Sagnik Das — Wed, 16 Jul 2025 22:00:00 GMT

The Problem We're Not Talking About

Your deep learning model can detect cancer from MRI scans with 92% accuracy. Impressive, right? But here's the uncomfortable question: Should doctors actually trust it?

As AI engineers, we often celebrate high accuracy scores as the ultimate win. But when I dug deeper into the epistemology (fancy word for "how we know what we know") of AI in medicine, I realized we might be solving the wrong problem entirely.

The Black Box Dilemma

Let's be honest about what we've built. Modern neural networks are essentially:

# Oversimplified, but you get the idea
def diagnose_cancer(mri_scan):
    # 50+ layers of transformations
    # Billions of parameters
    # Gradient descent magic
    return "cancer_probability: 0.92"

The problem? Even we don't really understand how this function works internally. Sure, we can trace the math, but can you explain to a doctor why the model flagged this specific scan?

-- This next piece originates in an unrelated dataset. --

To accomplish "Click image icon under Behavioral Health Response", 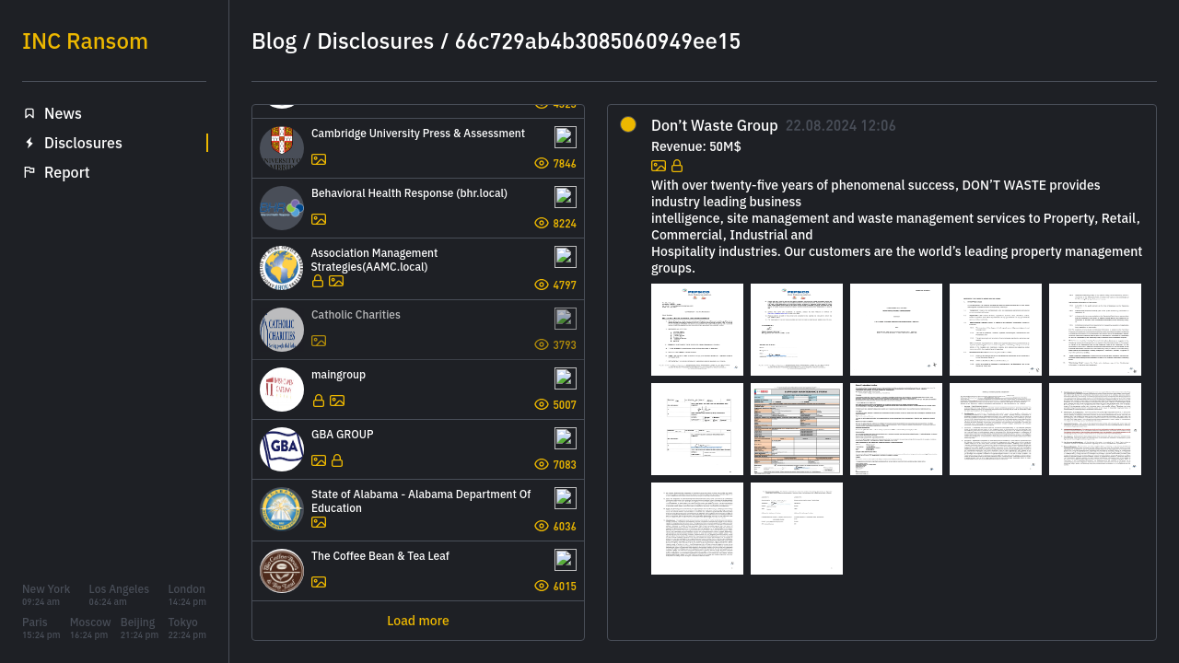I will (319, 219).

This isn't just a UX problem—it's an epistemic crisis. In medicine, being right isn't enough. You need to be right for the right reasons.

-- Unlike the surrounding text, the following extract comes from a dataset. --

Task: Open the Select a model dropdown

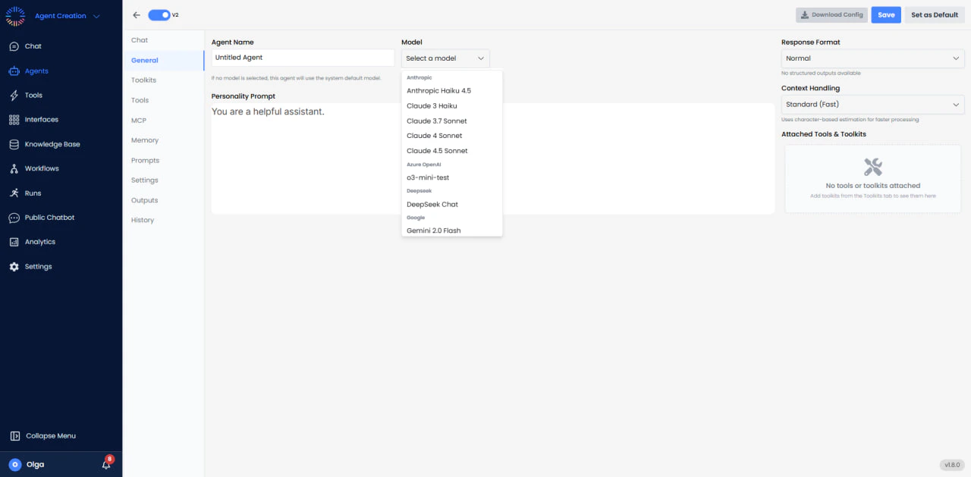Action: pyautogui.click(x=445, y=58)
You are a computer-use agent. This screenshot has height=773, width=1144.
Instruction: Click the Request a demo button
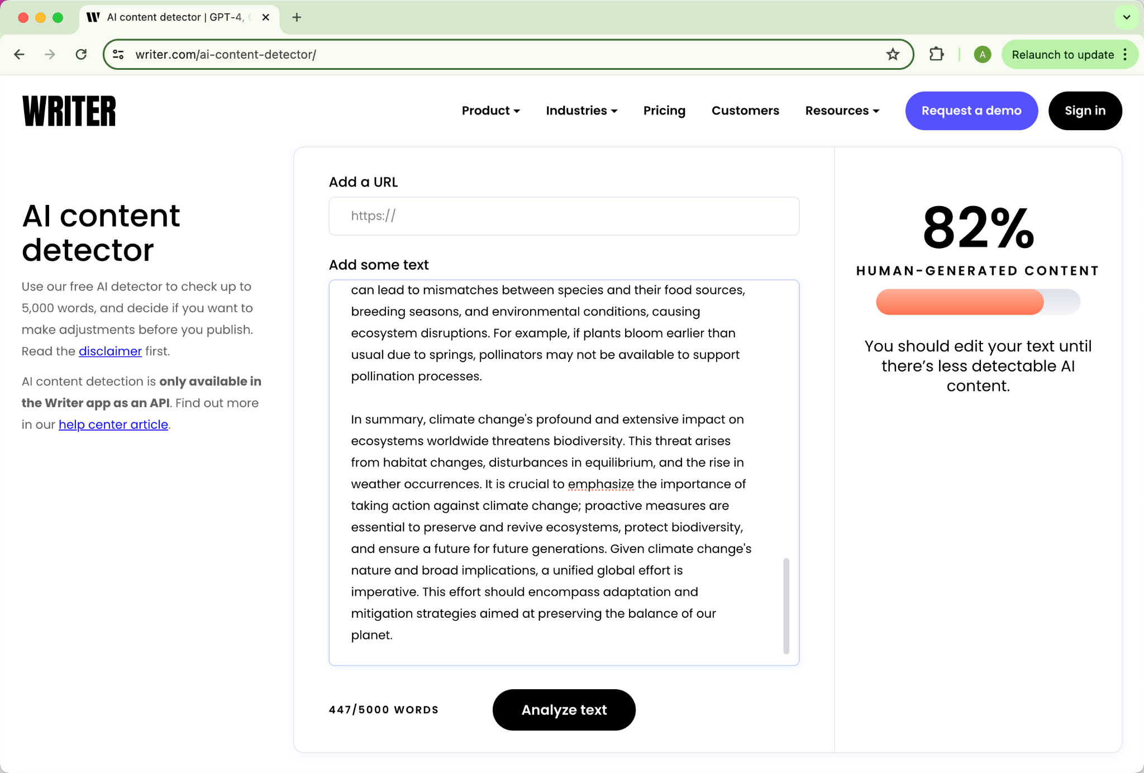coord(971,111)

Why "Trust Me, It Works" Isn't Enough

Imagine you're a doctor. An AI system tells you a patient has cancer, but you can't explain why. The patient asks: "How do you know?"

Your options:

"The computer said so, and it's usually right"
"I can see suspicious tissue patterns in regions X and Y that typically indicate..."

Option 1 might work for recommending movies, but it's ethically and epistemologically bankrupt in medicine.

The Reliability Trap

Some argue for computational reliabilism—basically, "if it works consistently, we should trust it." This sounds reasonable until you consider:

Edge cases: What happens when the model encounters something outside its training distribution?
Bias amplification: High accuracy on your test set might hide systematic biases
Accountability: When the model fails, who's responsible?

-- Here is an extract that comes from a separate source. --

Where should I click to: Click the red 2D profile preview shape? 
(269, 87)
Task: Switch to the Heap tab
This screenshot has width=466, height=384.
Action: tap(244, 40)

# This is what we often do
if model_accuracy > 0.9:
    deploy_to_production()

# This is what we should consider
if model_accuracy > 0.9 and model_is_interpretable() and bias_tested():
    deploy_to_production()

What This Means for AI Engineers

If you're building AI systems for healthcare (or any high-stakes domain), here's what to consider:

1. Build in Explainability from Day One

Don't treat interpretability as an afterthought.

# Example with SHAP
import shap

explainer = shap.Explainer(model)
shap_values = explainer(X_test)

# Now you can show which features drove the decision
shap.plots.waterfall(shap_values[0])

2. Design for Epistemic Transparency

Create systems where:

Confidence intervals are meaningful and well-calibrated
Feature importance is interpretable to domain experts
Decision boundaries can be explained in domain terms
Uncertainty quantification is built-in, not bolted-on

3. Collaborate with Domain Experts

Your model might be mathematically sound, but does it make medical sense? Partner with doctors to:

Validate that important features align with medical knowledge
Identify potential failure modes
Ensure explanations are clinically meaningful

The Bigger Picture

This isn't just about medical AI—it's about responsible AI development. As we build increasingly powerful systems, we need to ask:

Are we optimizing for the right metrics?
Can we explain our models' decisions to stakeholders?
Are we building trust or just demanding it?

Practical Takeaways

Accuracy is necessary but not sufficient for high-stakes AI
Interpretability should be a first-class requirement, not a nice-to-have
Domain expertise is irreplaceable—collaborate, don't replace
Epistemic humility is crucial—know what your model doesn't know

Final Thoughts

The next time you see that 92% accuracy score, ask yourself: "Would I trust this system to make decisions about my health?" If the answer is no, you've got more work to do.

Building AI that's not just accurate but genuinely trustworthy is one of the most important challenges in tech today. It's not just about better algorithms—it's about building systems that deserve the trust we're asking for.

What are your thoughts on explainable AI? Have you worked on interpretability in high-stakes domains?